In 2000, amid peace and prosperity and with George W. Bush at the top of the Republican ticket, five incumbent Republican senators were defeated. The Democrats, while losing the White House six years ago, managed to gain four seats in the Senate. The resulting 50-50 Senate, which was still organized by Republicans by virtue of Vice President Cheney’s tie-breaking vote, nevertheless set the stage for a Democratic takeover after Jim Jeffords of Vermont left the Republican Party in the spring of 2001 and became a Democrat-caucusing independent.

In the 2002 election, for the first time since the 17th Amendment (adopted in 1913) provided for the direct popular election of senators, the party occupying the White House regained majority control of the Senate in a midterm election. National-security dynamics played a crucial role.

Indeed, less than a month before the 2002 election, 29 of 50 Senate Democrats joined 48 of 49 Senate Republicans to authorize the use of military force against Iraq. The 2002 use-of-force vote among Democratic senators contrasted sharply with their 45-10 opposition in 1991 to the use of force against Iraq after it invaded Kuwait. One of the 10 Democrats approving military force in 1991 was Al Gore.

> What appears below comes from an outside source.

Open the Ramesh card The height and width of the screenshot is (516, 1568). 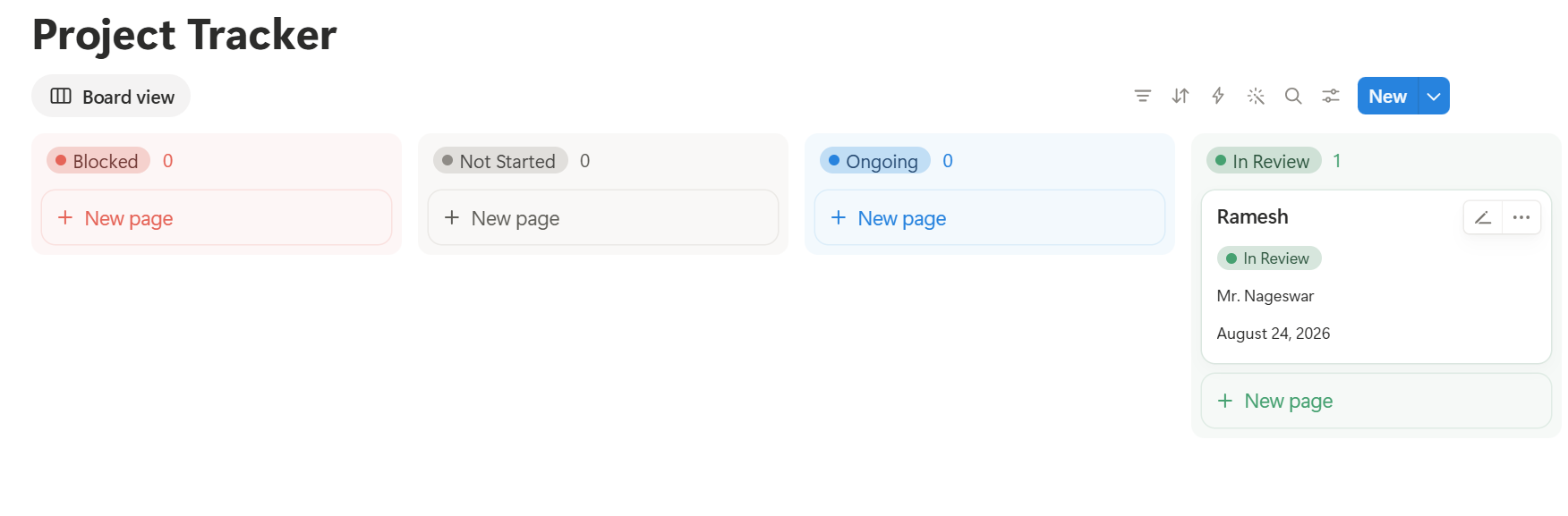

Interestingly, more than 60 percent of House Democrats opposed the use of force against Iraq in both 1991 and 2002. Throughout the 2002 political campaign, meanwhile, a major issue focused on the creation of the Department of Homeland Security as the central domestic front for the war on terrorism.

Even a precarious economy in October 2002 could not dissuade voters from giving the president a solid overall job-approval rating of 61 percent, according to a poll conducted by the Pew Research Center for the People & the Press. In addition, Republican Senate candidates benefited immensely from the public’s strong approval of “the way Bush is handling the situation in Iraq” (56-34, according to Pew) and the public’s overwhelming approval of the way the president was “handling terrorist threats” (71-22).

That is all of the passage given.